À Libreville, le signal est net : la question des bourses sort du flou budgétaire pour entrer dans une logique de gestion maîtrisée. Le 22 avril 2026, la directrice générale de l’Agence nationale des bourses du Gabon, Paule Elisabeth Désirée Mboumba Lassy, a officialisé l’apurement intégral d’une dette de 14,7 milliards de FCFA accumulée envers les établissements privés.
Une dette qui pesait sur tout le système
Cette ardoise, liée aux années académiques 2023-2024 et 2024-2025, ne relevait pas d’un simple décalage comptable. Elle fragilisait directement la continuité des études de milliers d’étudiants, exposés à des menaces de suspension faute de paiements. En décidant de solder cette dette, l’État met fin à une zone d’incertitude qui minait la crédibilité du dispositif de bourses.

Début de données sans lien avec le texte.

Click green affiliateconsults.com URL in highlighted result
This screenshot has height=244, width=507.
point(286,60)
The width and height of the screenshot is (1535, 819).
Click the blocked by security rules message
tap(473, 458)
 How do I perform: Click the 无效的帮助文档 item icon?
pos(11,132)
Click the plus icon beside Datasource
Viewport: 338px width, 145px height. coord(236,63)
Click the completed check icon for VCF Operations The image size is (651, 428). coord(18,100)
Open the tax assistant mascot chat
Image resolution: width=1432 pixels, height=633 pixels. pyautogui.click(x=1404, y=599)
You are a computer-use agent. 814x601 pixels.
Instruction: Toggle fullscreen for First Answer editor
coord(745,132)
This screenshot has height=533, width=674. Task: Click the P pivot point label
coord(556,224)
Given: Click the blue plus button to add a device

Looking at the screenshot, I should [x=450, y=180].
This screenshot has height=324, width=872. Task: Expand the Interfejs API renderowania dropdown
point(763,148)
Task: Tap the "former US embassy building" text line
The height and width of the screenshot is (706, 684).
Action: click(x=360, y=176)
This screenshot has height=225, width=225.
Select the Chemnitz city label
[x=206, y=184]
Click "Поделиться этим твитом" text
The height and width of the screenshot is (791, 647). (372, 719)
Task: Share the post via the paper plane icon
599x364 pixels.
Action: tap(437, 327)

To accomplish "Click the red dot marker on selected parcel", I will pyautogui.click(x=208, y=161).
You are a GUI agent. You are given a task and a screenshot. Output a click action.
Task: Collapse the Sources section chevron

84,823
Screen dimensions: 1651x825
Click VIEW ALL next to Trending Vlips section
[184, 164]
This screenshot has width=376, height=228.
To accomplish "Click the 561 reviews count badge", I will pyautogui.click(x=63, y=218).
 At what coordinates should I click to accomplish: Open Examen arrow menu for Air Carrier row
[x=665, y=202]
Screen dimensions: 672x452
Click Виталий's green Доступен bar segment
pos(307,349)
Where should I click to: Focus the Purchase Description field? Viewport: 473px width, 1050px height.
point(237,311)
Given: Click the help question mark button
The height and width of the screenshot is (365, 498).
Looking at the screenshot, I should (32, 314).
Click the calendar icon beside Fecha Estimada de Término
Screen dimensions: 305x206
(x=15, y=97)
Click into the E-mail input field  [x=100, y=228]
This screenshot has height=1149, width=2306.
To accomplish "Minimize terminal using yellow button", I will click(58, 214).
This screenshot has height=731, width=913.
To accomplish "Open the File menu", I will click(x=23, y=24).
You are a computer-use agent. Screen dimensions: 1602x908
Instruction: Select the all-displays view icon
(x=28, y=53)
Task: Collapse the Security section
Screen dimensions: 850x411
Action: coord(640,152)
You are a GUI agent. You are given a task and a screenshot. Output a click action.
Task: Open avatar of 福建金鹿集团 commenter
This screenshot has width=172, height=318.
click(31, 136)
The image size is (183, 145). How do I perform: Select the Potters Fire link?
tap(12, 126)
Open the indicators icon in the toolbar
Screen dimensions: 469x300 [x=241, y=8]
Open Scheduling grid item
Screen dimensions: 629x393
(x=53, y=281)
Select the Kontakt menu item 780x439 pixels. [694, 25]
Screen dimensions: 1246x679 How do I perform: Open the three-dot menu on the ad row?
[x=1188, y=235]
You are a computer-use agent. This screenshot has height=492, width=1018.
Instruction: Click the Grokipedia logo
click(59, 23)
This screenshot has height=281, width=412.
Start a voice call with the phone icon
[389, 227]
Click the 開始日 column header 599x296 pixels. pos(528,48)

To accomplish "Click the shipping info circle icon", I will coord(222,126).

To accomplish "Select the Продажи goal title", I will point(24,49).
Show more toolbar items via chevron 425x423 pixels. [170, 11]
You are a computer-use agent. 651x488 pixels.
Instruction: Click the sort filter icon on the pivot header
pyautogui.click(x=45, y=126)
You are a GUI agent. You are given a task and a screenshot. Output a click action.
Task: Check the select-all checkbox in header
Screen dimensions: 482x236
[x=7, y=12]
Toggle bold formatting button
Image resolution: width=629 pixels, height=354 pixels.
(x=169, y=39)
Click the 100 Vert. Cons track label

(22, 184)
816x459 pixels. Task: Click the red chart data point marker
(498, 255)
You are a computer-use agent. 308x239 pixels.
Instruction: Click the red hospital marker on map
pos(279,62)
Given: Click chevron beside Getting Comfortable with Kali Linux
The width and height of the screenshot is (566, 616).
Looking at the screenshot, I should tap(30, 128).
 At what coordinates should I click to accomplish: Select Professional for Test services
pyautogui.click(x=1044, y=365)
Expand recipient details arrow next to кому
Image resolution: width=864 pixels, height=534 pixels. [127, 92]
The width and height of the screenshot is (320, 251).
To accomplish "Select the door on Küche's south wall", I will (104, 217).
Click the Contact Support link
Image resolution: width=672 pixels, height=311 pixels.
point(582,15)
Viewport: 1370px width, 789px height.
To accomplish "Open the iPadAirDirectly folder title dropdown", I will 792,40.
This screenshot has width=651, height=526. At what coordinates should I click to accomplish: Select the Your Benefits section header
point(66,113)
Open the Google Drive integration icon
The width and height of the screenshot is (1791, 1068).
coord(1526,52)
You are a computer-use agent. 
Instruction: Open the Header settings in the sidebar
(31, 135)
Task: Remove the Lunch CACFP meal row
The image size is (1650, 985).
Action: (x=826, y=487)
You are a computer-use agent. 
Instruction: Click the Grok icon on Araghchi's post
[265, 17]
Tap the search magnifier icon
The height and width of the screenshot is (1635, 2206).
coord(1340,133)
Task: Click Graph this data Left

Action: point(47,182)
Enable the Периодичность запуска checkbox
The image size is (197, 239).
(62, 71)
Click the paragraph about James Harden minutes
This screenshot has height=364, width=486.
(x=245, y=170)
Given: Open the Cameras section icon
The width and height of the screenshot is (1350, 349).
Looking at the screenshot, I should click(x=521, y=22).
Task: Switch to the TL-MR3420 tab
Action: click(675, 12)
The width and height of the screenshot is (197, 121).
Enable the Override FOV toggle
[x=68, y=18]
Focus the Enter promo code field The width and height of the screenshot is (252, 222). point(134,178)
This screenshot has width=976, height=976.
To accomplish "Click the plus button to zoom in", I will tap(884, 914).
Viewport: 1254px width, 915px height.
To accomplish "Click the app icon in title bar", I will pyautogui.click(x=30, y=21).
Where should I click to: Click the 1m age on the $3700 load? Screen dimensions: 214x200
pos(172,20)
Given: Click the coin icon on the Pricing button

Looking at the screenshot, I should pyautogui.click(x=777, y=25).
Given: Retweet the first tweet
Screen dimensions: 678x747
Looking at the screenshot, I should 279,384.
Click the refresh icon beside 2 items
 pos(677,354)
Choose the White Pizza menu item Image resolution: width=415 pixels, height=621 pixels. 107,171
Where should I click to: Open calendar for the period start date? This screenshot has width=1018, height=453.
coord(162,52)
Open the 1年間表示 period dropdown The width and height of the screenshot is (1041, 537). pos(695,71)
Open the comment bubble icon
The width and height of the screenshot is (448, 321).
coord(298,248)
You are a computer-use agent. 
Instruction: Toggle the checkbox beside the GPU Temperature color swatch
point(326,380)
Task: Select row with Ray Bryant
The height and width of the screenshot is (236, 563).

Une décision politique assumée
Selon la direction de l’ANBG, cette opération s’inscrit dans le cadre d’instructions fermes du président Brice Clotaire Oligui Nguema. Le message est clair : la prise en charge des étudiants n’est pas négociable. « Le chef de l’État a pris la situation en main », a insisté la directrice générale, annonçant un règlement complet sous réserve de la conformité des dossiers transmis par les établissements.
7 209 étudiants directement concernés
Derrière les chiffres, il y a une réalité sociale. Ce sont 7 209 étudiants boursiers orientés vers des universités et grandes écoles privées qui sont concernés. Pour eux, la décision change tout : elle sécurise leur année académique et rétablit un climat de confiance avec leurs établissements.
Une normalisation progressive des paiements
Au-delà de la dette, l’ANBG a annoncé une accélération du paiement des bourses courantes. Au Gabon, les mois de février, mars et avril sont en cours de règlement, après une mise à jour jusqu’en janvier. À l’international, où les situations sont souvent plus sensibles, un rattrapage est également engagé, notamment en France et au Sénégal. Un effort qui vise à réduire les tensions récurrentes rencontrées par les étudiants à l’étranger.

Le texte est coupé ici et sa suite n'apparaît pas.